Device and interventional therapy
Device therapy is less established in HFpEF than in HFrEF, but management of coexisting rhythm disorders and conduction abnormalities can influence outcomes. Atrial fibrillation management, rhythm control strategies, and, where appropriate, rhythm-preserving interventions may improve functional status. See atrial fibrillation and cardiac rhythm management for related topics. In select cases, careful consideration of advanced therapies and participation in clinical trials may be appropriate.
Prognosis and Epidemiology
HFpEF is common among older adults and is closely linked to the same cardiovascular risk factors that drive other forms of heart disease—age, hypertension, obesity, and diabetes. The prognosis is serious, with frequent hospitalizations and substantial morbidity, and mortality risk is nontrivial, though actual outcomes vary markedly across phenotypes and comorbidity clusters. Hospitalization rates tend to be high, reflecting the burden of symptoms, volume overload, and comorbidity management challenges. The heterogeneity of HFpEF means that prognosis is often more closely tied to the burden and control of comorbid conditions than to a single cardiac measurement.
Controversies and Debates
- Classification and scope: HFpEF is increasingly viewed as a syndrome with multiple phenotypes rather than a single disease entity. This has led to debates about whether LVEF thresholds alone adequately define HFpEF or if phenotype-driven criteria are needed to guide therapy. See discussions around diastolic dysfunction and left ventricular ejection fraction.
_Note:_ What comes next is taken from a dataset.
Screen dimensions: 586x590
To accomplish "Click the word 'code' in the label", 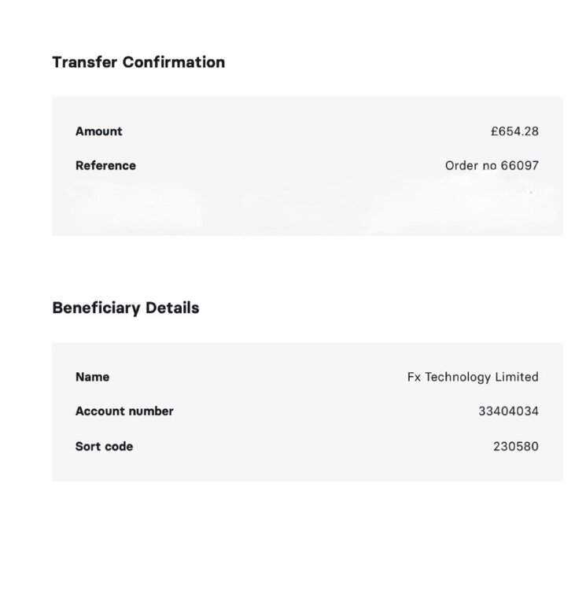I will point(119,447).
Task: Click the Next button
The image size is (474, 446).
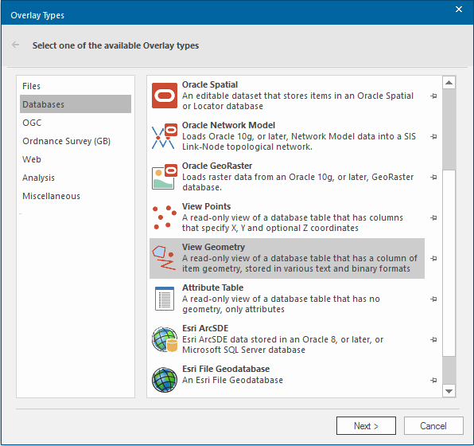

- Treatment targets: A central controversy is whether therapies should focus on diastolic abnormalities, vascular stiffness, myocardial fibrosis, metabolic dysregulation, or a combination of these factors. The varying success of different pharmacologic classes across trials highlights this issue.
- Role of SGLT2 inhibitors: The consistency of benefits across diverse HFpEF populations has been welcomed, but questions remain about which subgroups derive the most advantage and how best to integrate these agents with lifestyle and comorbidity management. See SGLT2 inhibitors and the trials EMPEROR-Preserved and DELIVER.
- Use of ARNI and MRAs: While some patients may benefit from ARNI therapy or MRAs, not all trials have shown clear, uniform mortality benefits for HFpEF. Subgroup analyses and regional results have fueled ongoing discussion about patient selection and trial design. See PARAGON-HF and TOPCAT.
- Focus on prevention vs treatment: Critics argue that upstream management of obesity, diabetes, and hypertension should take precedence, given the syndrome’s strong ties to systemic comorbidity. Proponents of a broader prevention approach emphasize the importance of integrated risk-factor control to reduce HFpEF incidence.